### Text shown
>> begin
No, the system is not time invariant because the output of an input signal shifted some value in time does not equal the output of the original signal, shifted the same value in time. In this system the coefficient or amplitude of the shifted output signal changes with time.
What input will yield an output of Y[n]=u[n-1]?
The system seems to work specifically on delta functions, so I take the approach of describing u[n] as an infinite sum of shifted deltas:
$ \ u[n] = \sum_{k=0} \delta [n-k] $
Inputting this function into the system we get the output:
$ \ u[n] = \sum_{k=0} \delta [n-k] \longrightarrow SYS \longrightarrow y[n] = \sum_{k=0} (k+1)^{2} \delta [n-(k+1)] $
So now representing $ \ Y[n] = u[n-1] $ as a sum of deltas we get:
$ \ Y[n]= \sum_{k=0} \delta[n-(k+1)] $
So now there must exist some input of the form $ \ x[n] = B \sum_{k=0} \delta [n-k] $ such that the output is equal to Y[n] above.
Therefore, looking at the output of the unit step and comparing it to the output we want Y[n] we see that if y[n] is multiplied by $ \frac{1}{(k+1)^{2}} $ we get $ Y[n] $. Therefore to get $ Y[n] $, the corresponding input $ x[n] $ must be:
$ \ x[n] = \frac{1}{(k+1)^2} \sum_{k=0} \delta [n-k] $
>> end
### Data block
>> begin
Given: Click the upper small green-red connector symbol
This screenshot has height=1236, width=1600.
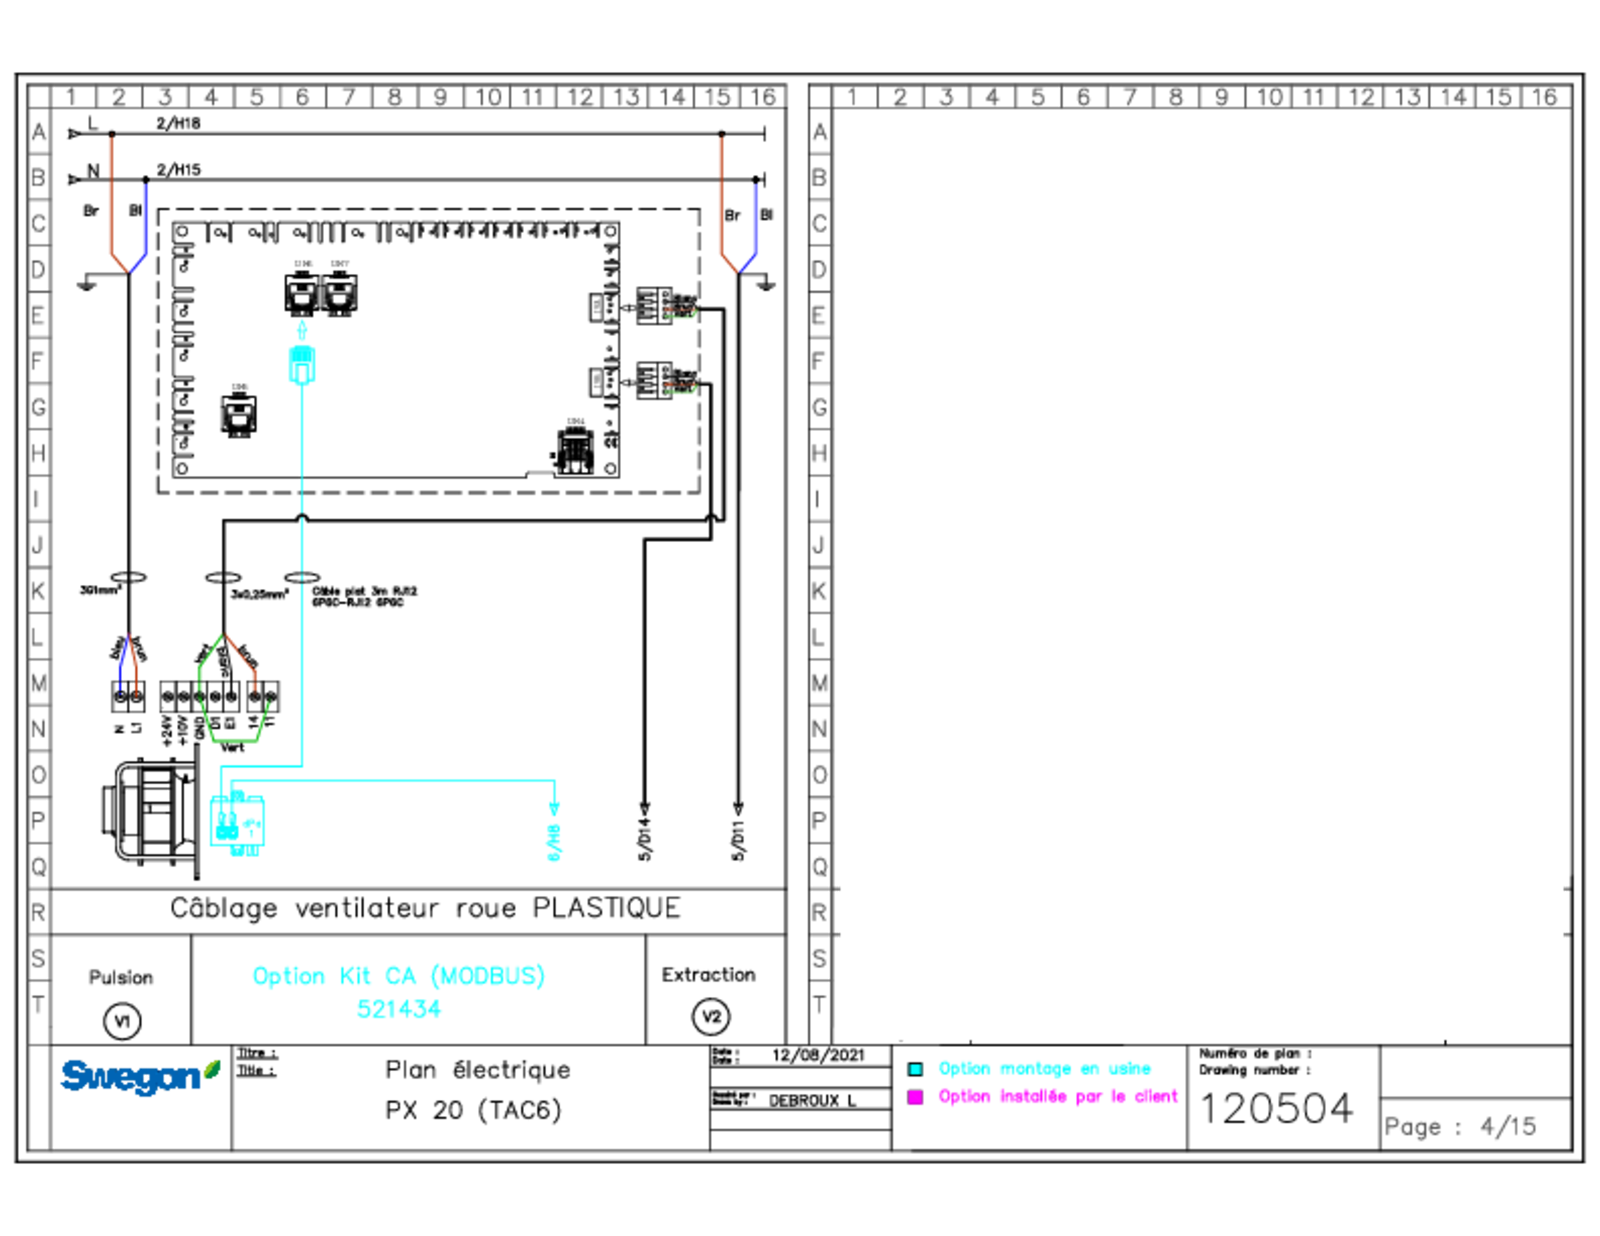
>> end
### Challenge 1
Output the portion of the time-invariance discussion above, starting with "The system seems" and going on through "to Y[n] above.".
### Challenge 2
Translate this sentence from the time-invariance discussion above into Spanish: "In this system the coefficient or amplitude of the shifted output signal changes with time."

### Response 1
The system seems to work specifically on delta functions, so I take the approach of describing u[n] as an infinite sum of shifted deltas:
$ \ u[n] = \sum_{k=0} \delta [n-k] $
Inputting this function into the system we get the output:
$ \ u[n] = \sum_{k=0} \delta [n-k] \longrightarrow SYS \longrightarrow y[n] = \sum_{k=0} (k+1)^{2} \delta [n-(k+1)] $
So now representing $ \ Y[n] = u[n-1] $ as a sum of deltas we get:
$ \ Y[n]= \sum_{k=0} \delta[n-(k+1)] $
So now there must exist some input of the form $ \ x[n] = B \sum_{k=0} \delta [n-k] $ such that the output is equal to Y[n] above.

### Response 2
En este sistema, el coeficiente o la amplitud de la señal de salida desplazada cambia con el tiempo.